(Data for locating words and elements)
[BEGIN]

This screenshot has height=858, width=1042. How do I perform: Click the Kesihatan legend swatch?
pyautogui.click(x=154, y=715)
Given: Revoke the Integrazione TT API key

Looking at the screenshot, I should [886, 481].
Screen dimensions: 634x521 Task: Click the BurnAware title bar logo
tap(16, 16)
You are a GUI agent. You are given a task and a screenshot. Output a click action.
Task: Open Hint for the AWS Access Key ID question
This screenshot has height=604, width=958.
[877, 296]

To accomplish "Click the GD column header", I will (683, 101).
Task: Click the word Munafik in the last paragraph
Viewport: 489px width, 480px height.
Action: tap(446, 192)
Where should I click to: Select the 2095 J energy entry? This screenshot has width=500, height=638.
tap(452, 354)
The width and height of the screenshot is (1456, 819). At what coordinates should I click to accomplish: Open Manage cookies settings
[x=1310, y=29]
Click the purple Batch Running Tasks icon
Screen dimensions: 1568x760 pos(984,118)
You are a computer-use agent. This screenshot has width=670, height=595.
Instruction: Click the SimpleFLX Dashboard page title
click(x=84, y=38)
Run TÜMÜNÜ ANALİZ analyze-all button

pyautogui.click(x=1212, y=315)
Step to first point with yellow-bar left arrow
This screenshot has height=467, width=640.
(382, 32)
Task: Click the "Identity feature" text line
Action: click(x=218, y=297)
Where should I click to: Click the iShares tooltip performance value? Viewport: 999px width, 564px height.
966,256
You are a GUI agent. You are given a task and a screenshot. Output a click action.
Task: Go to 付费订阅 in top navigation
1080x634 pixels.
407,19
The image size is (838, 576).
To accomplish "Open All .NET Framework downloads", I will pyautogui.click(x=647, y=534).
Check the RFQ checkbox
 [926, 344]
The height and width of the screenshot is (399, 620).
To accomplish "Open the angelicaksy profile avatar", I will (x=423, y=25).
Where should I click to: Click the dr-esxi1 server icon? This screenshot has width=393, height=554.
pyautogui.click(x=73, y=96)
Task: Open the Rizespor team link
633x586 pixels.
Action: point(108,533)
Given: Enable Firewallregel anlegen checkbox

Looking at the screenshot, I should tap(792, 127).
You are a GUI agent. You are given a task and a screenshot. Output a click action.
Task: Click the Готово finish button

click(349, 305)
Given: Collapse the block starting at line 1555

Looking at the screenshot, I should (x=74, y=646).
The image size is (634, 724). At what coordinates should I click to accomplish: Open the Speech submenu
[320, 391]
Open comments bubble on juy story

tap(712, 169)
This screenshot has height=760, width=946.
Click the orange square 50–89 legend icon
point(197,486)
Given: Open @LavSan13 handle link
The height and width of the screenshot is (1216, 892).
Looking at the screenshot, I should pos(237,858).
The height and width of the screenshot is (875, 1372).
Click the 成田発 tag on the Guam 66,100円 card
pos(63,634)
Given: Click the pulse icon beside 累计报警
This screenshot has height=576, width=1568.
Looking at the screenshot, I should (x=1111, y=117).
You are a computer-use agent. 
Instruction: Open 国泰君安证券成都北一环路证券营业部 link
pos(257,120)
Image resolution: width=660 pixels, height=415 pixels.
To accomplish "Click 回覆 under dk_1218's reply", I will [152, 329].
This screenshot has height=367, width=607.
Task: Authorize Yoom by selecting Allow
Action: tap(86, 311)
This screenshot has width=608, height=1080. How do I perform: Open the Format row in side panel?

[END]

What you need to do → Can you reproduce, word for word, the items starting with the line that contains "You are a computer-use agent. This" and going on through the line that contains "Action: point(108,533)", with both of those lines included?

Result of this task →
You are a computer-use agent. This screenshot has width=670, height=595.
Instruction: Click the SimpleFLX Dashboard page title
click(x=84, y=38)
Run TÜMÜNÜ ANALİZ analyze-all button

pyautogui.click(x=1212, y=315)
Step to first point with yellow-bar left arrow
This screenshot has height=467, width=640.
(382, 32)
Task: Click the "Identity feature" text line
Action: click(x=218, y=297)
Where should I click to: Click the iShares tooltip performance value? Viewport: 999px width, 564px height.
966,256
You are a GUI agent. You are given a task and a screenshot. Output a click action.
Task: Go to 付费订阅 in top navigation
1080x634 pixels.
407,19
The image size is (838, 576).
To accomplish "Open All .NET Framework downloads", I will pyautogui.click(x=647, y=534).
Check the RFQ checkbox
 [926, 344]
The height and width of the screenshot is (399, 620).
To accomplish "Open the angelicaksy profile avatar", I will (x=423, y=25).
Where should I click to: Click the dr-esxi1 server icon? This screenshot has width=393, height=554.
pyautogui.click(x=73, y=96)
Task: Open the Rizespor team link
633x586 pixels.
Action: point(108,533)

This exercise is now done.